Die Beschwer des Beklagten beträgt 56.987,84 DM.
Tatbestand
Von der Darstellung des Tatbestandes wird gemäß § 543 Abs. 1 ZPO abgesehen.
Entscheidungsgründe
Die Berufung ist zulässig, insbesondere form- und fristgerecht eingelegt und begründet worden. Das Rechtsmittel hat in vollem Umfang Erfolg. Der Kläger hat Anspruch auf Zahlung restlichen Mietzinses für die Zeit von August 1997 bis Juni 1998 in – rechnerisch unstreitiger – Höhe von insgesamt 67.926,50 DM gemäß seiner Aufstellung in der Klageschrift vom 22.1.2001 (S. 3 – Bl. 3 –). Dem Beklagten steht für den gesamten Zeitraum kein Recht zur Minderung des Mietzinses gemäß § 536 Abs. 1 BGB zu (1.). Durch die Kündigung vom 30.12.1997 (Bl. 25/26) wurde das Mietverhältnis nicht beendet (2.).

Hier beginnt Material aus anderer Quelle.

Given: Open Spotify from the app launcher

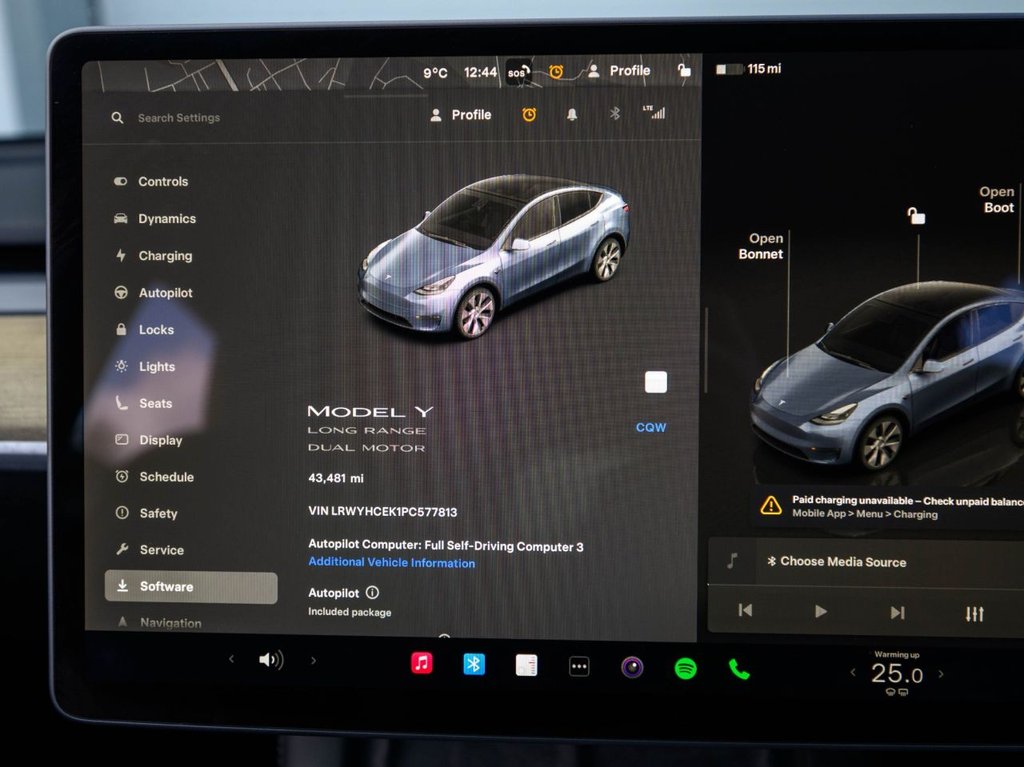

1. Dem Beklagten steht kein Recht zur Minderung des Mietzinses zu. Er hat ein Minderungsrecht durch die vorbehaltlose Zahlung des Mietzinses bis einschließlich August 1996 gemäß § 536 b BGB (analog) verloren. Der Senat hält an seiner ständigen Rechtsprechung zu § 539 BGB a. F. fest, dass der Mieter, auch wenn der Mangel erst nach Übergabe der Mietsache entsteht, sein Recht zur Minderung des Mietzinses verliert, wenn er in Kenntnis des Mangels den Mietzins vorbehaltlos und ungekü...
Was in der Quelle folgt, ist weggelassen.